*PROBLEM*. Your task is to output, without alteration, each line from the one containing "The width and height of the screenshot is (1424, 840)." through the final line of the records below.

*SUPPLIED INFORMATION*.

------------------------------------------------

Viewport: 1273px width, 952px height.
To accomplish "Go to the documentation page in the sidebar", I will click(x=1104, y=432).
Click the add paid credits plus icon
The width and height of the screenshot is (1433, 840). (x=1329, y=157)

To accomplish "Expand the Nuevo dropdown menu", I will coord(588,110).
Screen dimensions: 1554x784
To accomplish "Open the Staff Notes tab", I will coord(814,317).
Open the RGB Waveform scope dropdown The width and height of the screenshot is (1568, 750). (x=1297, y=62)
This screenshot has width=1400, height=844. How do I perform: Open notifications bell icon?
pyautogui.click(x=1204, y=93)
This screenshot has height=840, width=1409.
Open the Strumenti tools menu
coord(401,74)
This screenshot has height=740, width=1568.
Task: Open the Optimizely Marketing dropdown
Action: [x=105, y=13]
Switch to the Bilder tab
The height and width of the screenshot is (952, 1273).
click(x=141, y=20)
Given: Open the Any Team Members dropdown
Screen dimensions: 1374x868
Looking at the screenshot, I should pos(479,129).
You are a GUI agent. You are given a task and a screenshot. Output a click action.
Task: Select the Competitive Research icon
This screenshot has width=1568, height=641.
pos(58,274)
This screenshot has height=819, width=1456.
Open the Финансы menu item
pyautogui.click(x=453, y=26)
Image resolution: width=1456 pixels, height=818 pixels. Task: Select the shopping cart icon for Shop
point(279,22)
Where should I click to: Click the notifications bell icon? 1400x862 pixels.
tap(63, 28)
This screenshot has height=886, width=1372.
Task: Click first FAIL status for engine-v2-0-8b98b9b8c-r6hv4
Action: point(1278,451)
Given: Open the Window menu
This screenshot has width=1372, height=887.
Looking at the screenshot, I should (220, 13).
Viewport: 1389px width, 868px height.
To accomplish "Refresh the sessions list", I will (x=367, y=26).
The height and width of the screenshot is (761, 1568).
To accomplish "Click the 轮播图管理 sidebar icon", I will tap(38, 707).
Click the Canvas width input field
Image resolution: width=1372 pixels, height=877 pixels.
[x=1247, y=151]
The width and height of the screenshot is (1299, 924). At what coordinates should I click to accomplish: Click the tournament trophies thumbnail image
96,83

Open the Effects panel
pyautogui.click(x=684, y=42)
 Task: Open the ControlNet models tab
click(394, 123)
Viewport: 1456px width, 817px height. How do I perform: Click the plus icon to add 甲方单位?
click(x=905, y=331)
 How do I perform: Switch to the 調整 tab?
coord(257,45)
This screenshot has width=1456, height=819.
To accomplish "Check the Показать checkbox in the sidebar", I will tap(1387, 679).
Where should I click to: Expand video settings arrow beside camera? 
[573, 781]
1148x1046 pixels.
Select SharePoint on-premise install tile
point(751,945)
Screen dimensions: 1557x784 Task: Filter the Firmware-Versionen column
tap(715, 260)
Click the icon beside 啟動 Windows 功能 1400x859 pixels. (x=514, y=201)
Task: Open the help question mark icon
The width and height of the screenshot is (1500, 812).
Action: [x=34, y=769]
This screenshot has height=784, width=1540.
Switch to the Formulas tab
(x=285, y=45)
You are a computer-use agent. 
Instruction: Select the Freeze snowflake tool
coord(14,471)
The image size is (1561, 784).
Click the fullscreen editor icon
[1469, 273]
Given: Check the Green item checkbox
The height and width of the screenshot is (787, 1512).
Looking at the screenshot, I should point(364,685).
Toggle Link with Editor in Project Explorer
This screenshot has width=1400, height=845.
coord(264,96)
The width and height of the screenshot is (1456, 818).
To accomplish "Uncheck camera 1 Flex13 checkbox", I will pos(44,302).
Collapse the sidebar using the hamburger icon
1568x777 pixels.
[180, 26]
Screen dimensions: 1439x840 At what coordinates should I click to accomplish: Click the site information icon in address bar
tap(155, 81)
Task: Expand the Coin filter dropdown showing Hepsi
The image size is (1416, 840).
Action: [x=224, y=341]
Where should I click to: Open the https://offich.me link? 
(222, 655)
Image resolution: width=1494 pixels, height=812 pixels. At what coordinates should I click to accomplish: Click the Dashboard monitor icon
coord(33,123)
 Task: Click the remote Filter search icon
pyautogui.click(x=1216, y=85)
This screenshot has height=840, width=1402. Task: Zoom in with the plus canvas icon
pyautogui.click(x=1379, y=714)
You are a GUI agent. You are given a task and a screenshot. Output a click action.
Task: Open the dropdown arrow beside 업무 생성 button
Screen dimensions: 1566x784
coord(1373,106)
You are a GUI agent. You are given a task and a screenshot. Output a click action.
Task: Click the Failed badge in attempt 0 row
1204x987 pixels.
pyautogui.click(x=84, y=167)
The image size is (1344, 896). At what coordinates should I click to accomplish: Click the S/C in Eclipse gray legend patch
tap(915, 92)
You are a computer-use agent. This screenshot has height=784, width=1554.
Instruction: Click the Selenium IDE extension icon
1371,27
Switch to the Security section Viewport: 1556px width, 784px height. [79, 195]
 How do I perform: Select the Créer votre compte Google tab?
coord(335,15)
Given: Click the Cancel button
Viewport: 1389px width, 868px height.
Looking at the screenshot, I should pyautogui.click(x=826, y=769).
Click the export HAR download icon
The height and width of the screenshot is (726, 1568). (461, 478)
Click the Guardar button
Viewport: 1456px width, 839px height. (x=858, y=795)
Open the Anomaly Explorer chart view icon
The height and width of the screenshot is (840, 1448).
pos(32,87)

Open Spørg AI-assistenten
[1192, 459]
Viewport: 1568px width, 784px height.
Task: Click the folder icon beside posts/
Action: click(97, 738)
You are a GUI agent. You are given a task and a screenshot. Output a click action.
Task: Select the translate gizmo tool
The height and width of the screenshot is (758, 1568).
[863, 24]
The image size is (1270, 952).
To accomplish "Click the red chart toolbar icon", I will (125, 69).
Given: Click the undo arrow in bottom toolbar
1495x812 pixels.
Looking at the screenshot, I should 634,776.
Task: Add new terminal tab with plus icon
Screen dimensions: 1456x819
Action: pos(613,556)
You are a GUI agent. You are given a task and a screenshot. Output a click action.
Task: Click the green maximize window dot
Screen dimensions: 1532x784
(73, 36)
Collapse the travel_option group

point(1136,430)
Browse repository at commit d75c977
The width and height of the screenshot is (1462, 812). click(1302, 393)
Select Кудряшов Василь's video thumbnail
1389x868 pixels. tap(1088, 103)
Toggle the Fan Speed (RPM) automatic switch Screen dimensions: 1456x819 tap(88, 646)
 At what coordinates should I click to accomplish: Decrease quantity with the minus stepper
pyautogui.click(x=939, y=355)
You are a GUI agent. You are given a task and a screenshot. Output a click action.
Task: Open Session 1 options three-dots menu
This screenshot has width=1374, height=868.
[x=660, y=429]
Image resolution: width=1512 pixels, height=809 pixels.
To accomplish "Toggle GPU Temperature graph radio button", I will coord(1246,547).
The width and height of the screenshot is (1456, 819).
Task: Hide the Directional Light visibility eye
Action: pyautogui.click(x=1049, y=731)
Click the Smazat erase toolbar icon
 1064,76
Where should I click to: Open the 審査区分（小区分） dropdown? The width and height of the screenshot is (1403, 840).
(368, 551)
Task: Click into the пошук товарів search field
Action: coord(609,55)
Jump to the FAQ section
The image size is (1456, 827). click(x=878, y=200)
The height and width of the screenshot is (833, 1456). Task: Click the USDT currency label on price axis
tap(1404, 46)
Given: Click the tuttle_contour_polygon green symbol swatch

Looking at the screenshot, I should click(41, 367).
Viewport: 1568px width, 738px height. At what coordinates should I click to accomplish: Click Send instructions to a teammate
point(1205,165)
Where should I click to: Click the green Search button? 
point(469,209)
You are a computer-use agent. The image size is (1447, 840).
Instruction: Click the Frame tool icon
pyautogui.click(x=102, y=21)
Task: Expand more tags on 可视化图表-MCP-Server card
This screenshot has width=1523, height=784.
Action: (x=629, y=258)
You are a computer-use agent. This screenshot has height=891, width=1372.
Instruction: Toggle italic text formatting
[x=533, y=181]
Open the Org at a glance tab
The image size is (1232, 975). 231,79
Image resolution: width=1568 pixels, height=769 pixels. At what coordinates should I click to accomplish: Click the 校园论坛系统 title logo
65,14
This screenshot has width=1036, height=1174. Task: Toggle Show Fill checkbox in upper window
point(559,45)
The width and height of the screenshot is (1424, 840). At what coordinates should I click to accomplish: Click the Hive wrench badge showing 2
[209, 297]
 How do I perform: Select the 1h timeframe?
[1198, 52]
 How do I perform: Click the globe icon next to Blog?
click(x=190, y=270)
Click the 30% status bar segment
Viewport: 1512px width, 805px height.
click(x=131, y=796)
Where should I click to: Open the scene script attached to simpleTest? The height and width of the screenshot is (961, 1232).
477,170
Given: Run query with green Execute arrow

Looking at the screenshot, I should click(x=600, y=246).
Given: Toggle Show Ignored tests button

------------------------------------------------

*ANSWER TO THE PROBLEM*.
The width and height of the screenshot is (1424, 840). At what coordinates should I click to accomplish: Click the Hive wrench badge showing 2
[209, 297]
 How do I perform: Select the 1h timeframe?
[1198, 52]
 How do I perform: Click the globe icon next to Blog?
click(x=190, y=270)
Click the 30% status bar segment
Viewport: 1512px width, 805px height.
click(x=131, y=796)
Where should I click to: Open the scene script attached to simpleTest? The height and width of the screenshot is (961, 1232).
477,170
Given: Run query with green Execute arrow

Looking at the screenshot, I should click(x=600, y=246).
Given: Toggle Show Ignored tests button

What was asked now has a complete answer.